One institution that hired slaves was the Charleston Orphan House. In her dissertation Felice Knight counted 24 hired-out women working there in the year 1848, most probably doing the plain sewing for clothing, bedding, etc. plus four more-skilled Mantua-makers as dressmakers were called.

 Charleston Orphan Asylum occupied by Union troops, 1865
The building was torn down in 1953.

4) Escapees

New York Historical Society Collection
Sewing while standing up and flirting

The detail above of Eastman Johnson's 1859 idealization of Negro Life in the South shows a common motivation for runaways....
Lewis Miller's sketchbook Lynchburg, Virginia
Encyclopedia Virginia

...Love and subsequent family separations.

From A Portraiture of Domestic Slavery in the 
United States by Jesse Torrey 1816  

Torrey showed this woodblock of a Washington
woman jumping from the attic to join her husband.
It looks like she is levitating but she couldn't defy gravity. She broke her back.

Amani Marshall at the University of Georgia has studied Charleston fugitive slaves noting that a good proportion of the women's occupations listed were seamstresses. See his articles at the bottom of the page. He followed a woman named Celia who ran away from William R. Taber who described her as a "fine seamstress" in one of his advertisements offering a reward.


Women were often described as excellent Seamstresses and tailoresses
when advertised for sale but less often as runaways.

A New Orleans ad for a 22 year old seamstress with a "Charleston brogue or accent."
New Orleans Daily Picayune, 1845
from the Cornell University website 
Freedom on the Move

Seamstresses had an easy transferrable skill, required few tools and were in demand. Those who ran away hoped they could always make a living.

Did any of them make quilts?

Chintz bedcover associated with Sarah Reynolds Croft,
Charleston Museum

Read the conclusions Merikay Waldvogel and I wrote about these quilts last year:

And read about a professional seamstress Addie Brown (1841 - 1870), a free black woman in New York & Connecticut about the time of the Civil War.
https://womensworkquilts.blogspot.com/2019/04/professional-seamstress.html
See a short preview of Harlan Green's book Slave Badges:   

Lorinda Boulware Walker & Maggie Belle Gould Penn
20th-century African-American seamstresses
in Columbia.
South Caroliniana Library

Articles by Amani Marshall:
“‘They Are Supposed to Be Lurking about the City’: Enslaved Women Runaways in Antebellum Charleston,” South Carolina Historical Magazine 115, 2 (June 2015).

"‘They Will Endeavor to Pass for Free’: Enslaved Runaways’ Performances of Freedom in Antebellum South Carolina,” Slavery & Abolition 31, 2 (June 2010): 161-180
And his dissertation:
“Female Fugitives: Enslaved Women's Resistance in Georgia, 1815-1835” ...

Loren Schweninger, "Black Owned Businesses in the South, 1790-1880," Business History Review 63 (Spring 1989) 22-60. 



4 comments:

sue s said...

I had never heard of the slave badges.
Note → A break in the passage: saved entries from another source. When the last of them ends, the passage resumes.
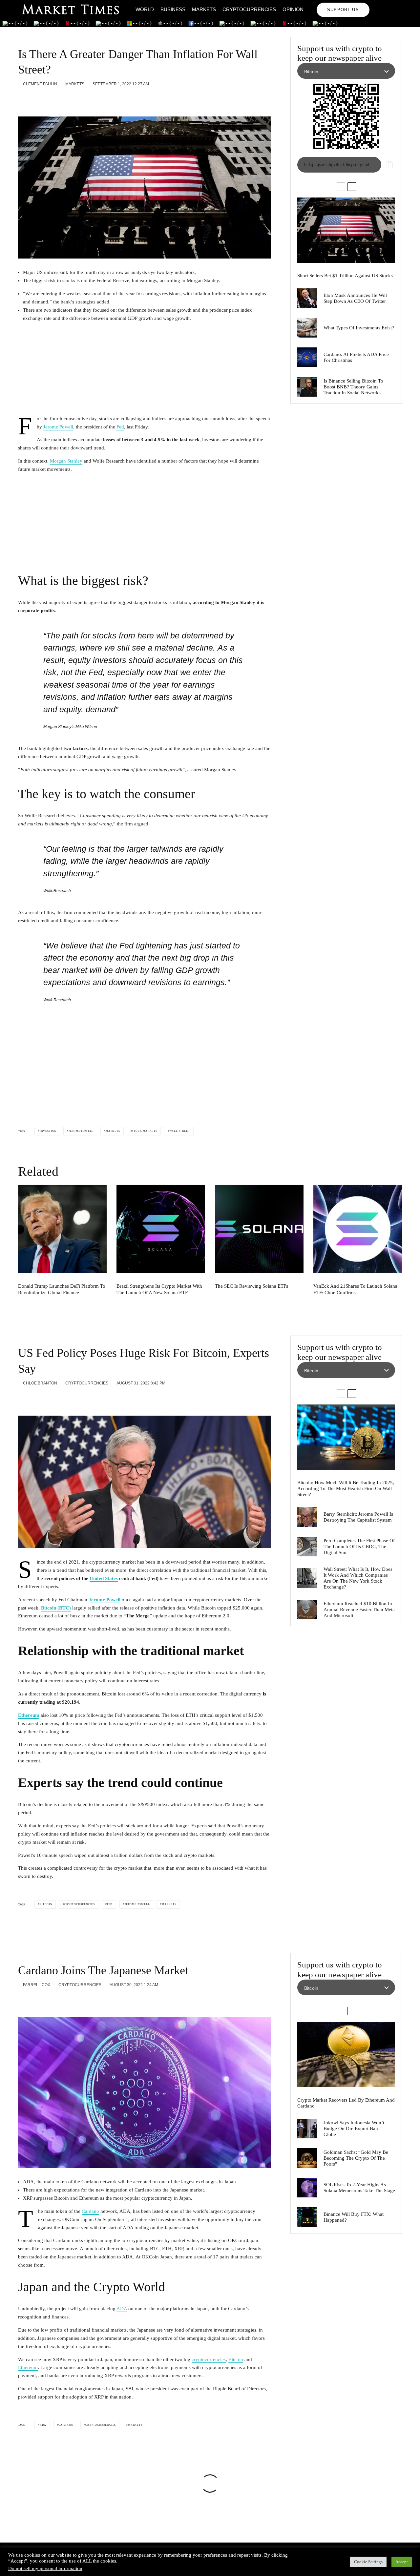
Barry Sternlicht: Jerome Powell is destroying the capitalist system (358, 1517)
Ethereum (28, 1715)
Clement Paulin (39, 84)
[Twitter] (388, 5)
Thanks for an informative post.

Bella and the peeps said...

What a fascinating post. Thank you for collecting all the information to share with us, as well as providing all the links.

Sue in Marion said...

Extremely interesting. I’m currently reading Rachel May’s book, “An American Quilt”. Not quite halfway through. The chronicle of life in Charleston in the 1830’s is fascinating and this article adds to it.

White Eagle said...

Extremely interesting. Our history is not changed by burning buildings nor by statues taken down.